▶ WORK TASK: Work through the entries below and show every line in which "computer" is found.
============
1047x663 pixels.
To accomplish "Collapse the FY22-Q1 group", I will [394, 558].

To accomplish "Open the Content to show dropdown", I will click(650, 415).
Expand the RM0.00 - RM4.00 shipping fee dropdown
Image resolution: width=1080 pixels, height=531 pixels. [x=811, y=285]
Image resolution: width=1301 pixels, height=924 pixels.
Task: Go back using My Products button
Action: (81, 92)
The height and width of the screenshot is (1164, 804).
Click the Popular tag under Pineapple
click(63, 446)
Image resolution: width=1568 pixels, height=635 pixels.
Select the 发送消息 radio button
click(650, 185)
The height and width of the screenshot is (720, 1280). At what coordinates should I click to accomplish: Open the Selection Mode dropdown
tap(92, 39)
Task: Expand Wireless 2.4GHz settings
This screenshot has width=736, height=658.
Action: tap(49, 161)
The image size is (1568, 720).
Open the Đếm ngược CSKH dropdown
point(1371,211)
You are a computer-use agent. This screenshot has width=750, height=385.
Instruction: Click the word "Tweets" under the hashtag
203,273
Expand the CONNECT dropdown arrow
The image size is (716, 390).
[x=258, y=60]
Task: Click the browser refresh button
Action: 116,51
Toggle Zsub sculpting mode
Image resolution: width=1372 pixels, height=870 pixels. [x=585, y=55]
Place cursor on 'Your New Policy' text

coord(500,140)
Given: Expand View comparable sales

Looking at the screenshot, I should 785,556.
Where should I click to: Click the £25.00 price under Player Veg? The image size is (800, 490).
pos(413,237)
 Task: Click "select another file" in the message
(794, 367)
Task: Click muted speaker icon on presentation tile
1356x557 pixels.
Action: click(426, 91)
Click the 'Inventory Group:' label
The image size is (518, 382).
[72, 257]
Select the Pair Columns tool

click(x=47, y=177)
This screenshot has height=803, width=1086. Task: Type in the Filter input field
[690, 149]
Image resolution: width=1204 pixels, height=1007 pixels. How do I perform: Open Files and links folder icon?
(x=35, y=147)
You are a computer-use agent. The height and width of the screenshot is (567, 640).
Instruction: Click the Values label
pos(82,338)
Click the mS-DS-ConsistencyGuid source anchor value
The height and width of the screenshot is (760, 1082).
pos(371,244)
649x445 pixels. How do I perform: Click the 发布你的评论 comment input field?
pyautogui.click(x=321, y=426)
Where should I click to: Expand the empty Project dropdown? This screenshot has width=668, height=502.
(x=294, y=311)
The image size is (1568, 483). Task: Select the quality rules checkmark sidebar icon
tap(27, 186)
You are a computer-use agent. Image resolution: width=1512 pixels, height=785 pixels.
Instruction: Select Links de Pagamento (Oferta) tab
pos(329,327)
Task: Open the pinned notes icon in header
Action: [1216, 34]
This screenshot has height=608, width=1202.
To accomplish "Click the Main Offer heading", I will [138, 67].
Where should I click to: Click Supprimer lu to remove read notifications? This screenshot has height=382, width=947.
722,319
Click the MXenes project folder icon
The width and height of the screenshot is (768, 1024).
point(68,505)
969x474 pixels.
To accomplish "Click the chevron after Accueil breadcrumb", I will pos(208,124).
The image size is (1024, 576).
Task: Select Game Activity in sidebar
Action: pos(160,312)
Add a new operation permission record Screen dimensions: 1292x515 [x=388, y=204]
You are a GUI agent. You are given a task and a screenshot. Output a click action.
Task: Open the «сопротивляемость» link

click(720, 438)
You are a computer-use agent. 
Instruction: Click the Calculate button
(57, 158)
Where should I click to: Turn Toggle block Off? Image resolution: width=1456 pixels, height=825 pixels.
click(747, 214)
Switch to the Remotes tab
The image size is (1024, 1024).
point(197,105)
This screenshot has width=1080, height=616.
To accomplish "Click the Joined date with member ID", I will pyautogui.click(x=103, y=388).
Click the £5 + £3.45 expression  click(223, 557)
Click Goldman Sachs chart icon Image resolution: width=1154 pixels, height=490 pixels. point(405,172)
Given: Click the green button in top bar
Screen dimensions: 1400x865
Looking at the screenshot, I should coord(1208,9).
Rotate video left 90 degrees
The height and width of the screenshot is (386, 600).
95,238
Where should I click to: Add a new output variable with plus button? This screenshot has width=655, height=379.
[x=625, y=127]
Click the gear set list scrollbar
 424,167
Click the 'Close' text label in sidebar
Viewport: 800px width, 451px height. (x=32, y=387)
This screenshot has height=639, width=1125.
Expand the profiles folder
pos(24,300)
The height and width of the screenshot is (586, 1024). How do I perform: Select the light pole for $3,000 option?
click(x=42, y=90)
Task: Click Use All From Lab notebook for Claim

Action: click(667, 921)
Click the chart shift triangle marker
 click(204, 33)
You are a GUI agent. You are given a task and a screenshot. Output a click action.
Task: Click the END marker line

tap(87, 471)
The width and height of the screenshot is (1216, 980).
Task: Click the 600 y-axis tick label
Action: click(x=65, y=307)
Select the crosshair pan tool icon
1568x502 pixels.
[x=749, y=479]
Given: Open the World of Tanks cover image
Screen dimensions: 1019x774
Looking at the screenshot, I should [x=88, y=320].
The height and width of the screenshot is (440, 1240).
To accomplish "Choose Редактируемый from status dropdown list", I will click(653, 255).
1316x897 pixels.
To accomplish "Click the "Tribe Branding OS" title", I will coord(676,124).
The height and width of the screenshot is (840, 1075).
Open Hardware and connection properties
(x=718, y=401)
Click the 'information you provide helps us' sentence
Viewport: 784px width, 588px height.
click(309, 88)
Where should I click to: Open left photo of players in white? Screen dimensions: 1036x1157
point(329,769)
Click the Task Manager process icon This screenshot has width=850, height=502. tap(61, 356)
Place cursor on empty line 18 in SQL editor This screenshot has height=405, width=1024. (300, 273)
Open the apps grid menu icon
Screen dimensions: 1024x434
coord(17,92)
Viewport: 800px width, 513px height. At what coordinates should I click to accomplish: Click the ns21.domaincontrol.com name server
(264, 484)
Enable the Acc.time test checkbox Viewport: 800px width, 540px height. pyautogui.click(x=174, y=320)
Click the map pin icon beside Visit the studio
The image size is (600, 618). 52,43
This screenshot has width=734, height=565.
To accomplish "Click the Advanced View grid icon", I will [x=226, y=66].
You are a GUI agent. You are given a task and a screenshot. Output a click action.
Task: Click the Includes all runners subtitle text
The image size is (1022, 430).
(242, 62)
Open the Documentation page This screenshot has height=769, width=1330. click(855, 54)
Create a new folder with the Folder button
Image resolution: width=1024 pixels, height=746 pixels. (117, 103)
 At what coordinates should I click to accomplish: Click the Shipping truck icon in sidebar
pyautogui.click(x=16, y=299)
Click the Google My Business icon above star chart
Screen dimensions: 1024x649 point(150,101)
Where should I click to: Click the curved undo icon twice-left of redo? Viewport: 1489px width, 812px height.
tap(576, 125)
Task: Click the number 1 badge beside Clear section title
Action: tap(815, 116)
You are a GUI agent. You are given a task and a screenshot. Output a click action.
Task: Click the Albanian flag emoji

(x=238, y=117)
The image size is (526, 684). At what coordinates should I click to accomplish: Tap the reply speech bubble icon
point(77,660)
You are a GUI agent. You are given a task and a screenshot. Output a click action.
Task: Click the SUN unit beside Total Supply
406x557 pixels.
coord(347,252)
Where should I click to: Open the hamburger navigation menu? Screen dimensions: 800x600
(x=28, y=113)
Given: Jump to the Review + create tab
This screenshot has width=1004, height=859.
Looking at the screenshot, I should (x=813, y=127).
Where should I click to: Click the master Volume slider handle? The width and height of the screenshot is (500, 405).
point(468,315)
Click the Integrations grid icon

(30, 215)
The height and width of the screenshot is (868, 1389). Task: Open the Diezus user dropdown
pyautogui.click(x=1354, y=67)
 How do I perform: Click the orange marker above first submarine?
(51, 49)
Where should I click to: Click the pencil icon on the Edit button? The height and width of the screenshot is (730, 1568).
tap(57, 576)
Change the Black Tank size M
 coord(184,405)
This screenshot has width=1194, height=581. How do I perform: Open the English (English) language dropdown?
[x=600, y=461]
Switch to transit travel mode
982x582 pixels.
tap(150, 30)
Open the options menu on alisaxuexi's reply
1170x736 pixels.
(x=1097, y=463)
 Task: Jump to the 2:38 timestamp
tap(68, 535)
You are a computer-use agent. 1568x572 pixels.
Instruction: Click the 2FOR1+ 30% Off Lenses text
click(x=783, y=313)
============
▶ RESPONSE TO THIS TASK:
You are a computer-use agent. This screenshot has width=750, height=385.
You are a computer-use agent. The height and width of the screenshot is (567, 640).
You are a computer-use agent. Image resolution: width=1512 pixels, height=785 pixels.
You are a computer-use agent. 
You are a computer-use agent. 1568x572 pixels.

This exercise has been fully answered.